Вепрь и Зеф заговорили одновременно.

— Откуда вы знаете про Центр? — спросил Вепрь.

— А где ты его, этот Центр, найдёшь? — спросил Зеф.

— То, что Центр должен быть, ясно каждому мало-мальски грамотному инженеру, — сказал Максим пренебрежительно. — А как найти Центр, это и есть задача, которой мы должны заниматься. Не бегать на пулемёты, не губить зря людей, а искать Центр…

— Во-первых, всё это мы и без тебя знаем, — сказал Зеф, закипая. — А во-вторых, массаракш, никто не погиб зря! Каждому мало-мальски грамотному инженеру, сопляк ты сопливый, должно быть ясно, что, повалив несколько башен, мы нарушим систему ретрансляции и сможем освободить целый район! А для этого надо уметь валить башни. И мы учимся это делать — понимаешь ты или нет? И если ты ещё раз, массаракш, скажешь, что наши ребята гибнут зря…

— Подождите, — сказал Максим. — Уберите руки. Освободить район… Ну хорошо, а дальше?

— Всякий сопляк здесь приходит и говорит, что мы гибнем зря, — сказал Зеф.

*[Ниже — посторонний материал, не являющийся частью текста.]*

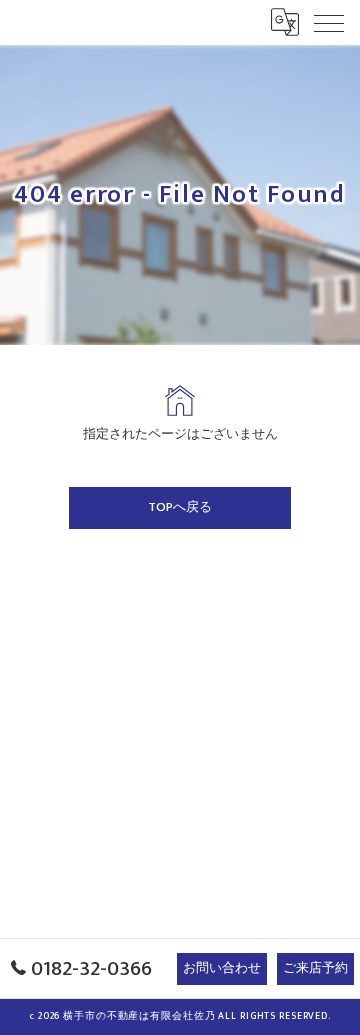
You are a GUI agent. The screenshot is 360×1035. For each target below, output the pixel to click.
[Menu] (329, 22)
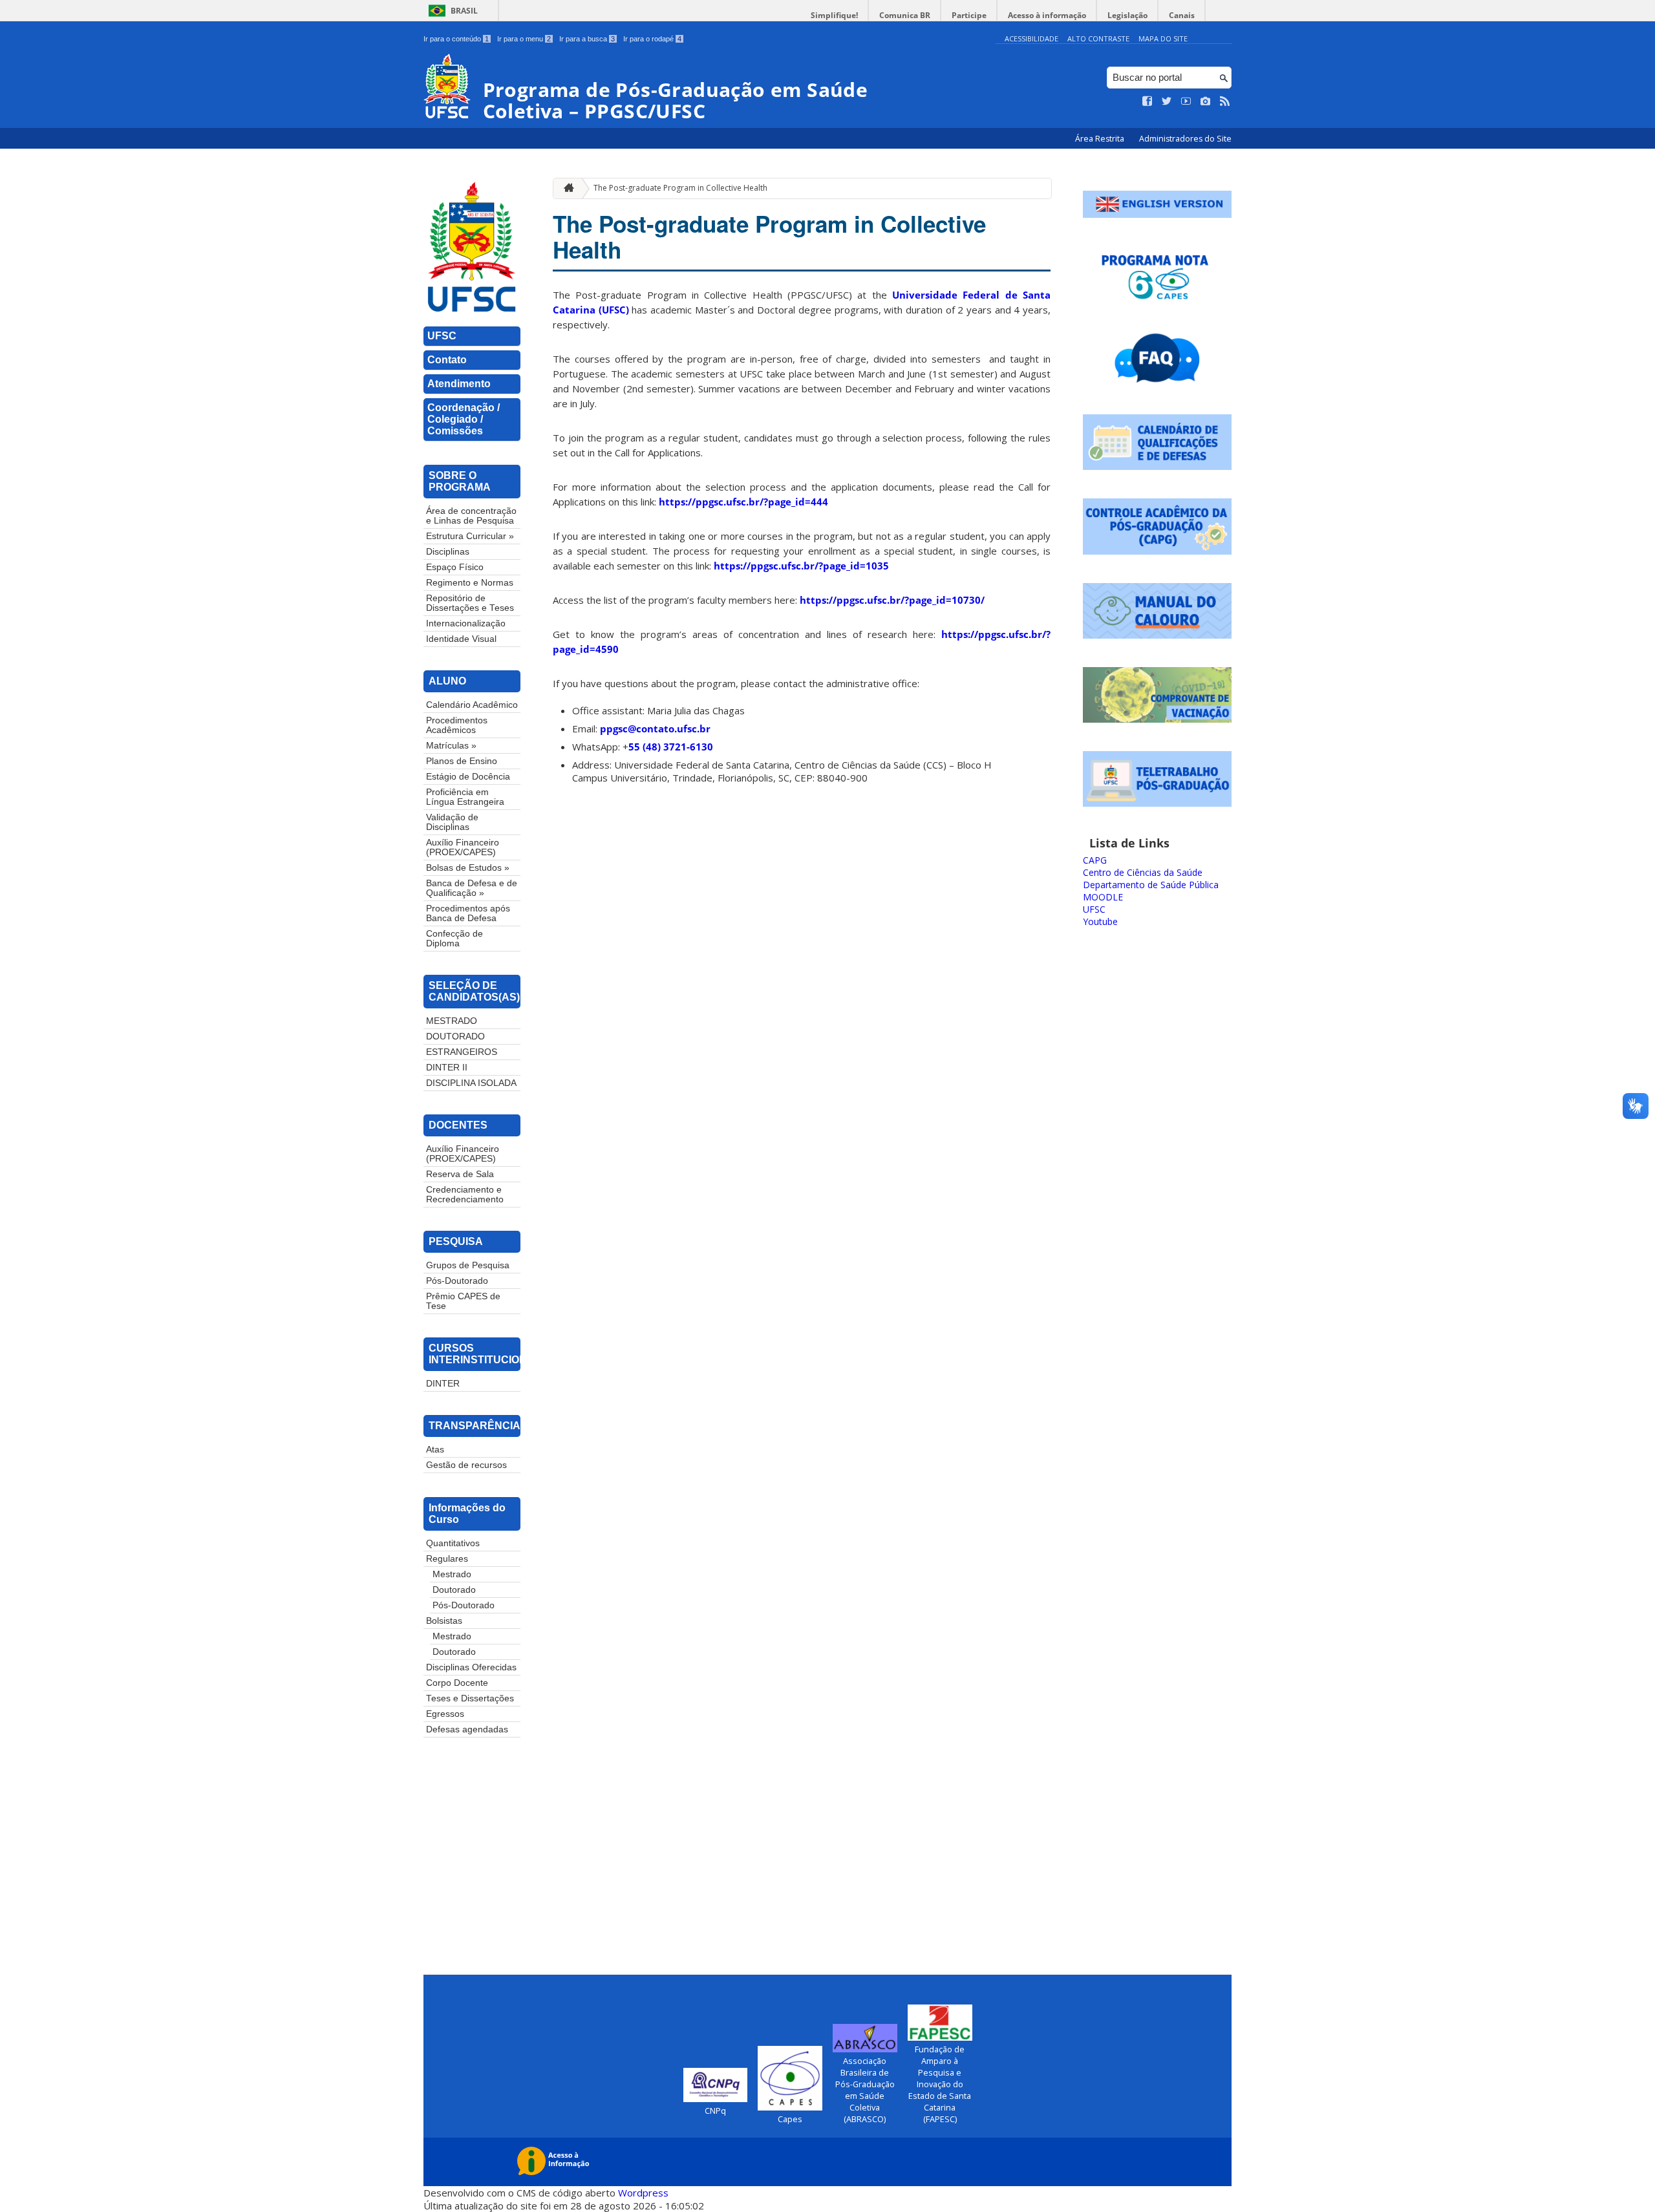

— А дальше? — настойчиво повторил Максим. — Легионеры подвезут излучатели, и вам конец?

— Чёрта с два! — сказал Зеф. — За это время население района перейдёт на нашу сторону, и не так-то просто им будет сунуться. Одно дело — десяток так называемых выродков, а другое дело — десять тысяч, сто тысяч озверевших…
[1] [2] [3]



Добавить комментарий

  • Обязательные поля обозначены *.

If you have trouble reading the code, click on the code itself to generate a new random code.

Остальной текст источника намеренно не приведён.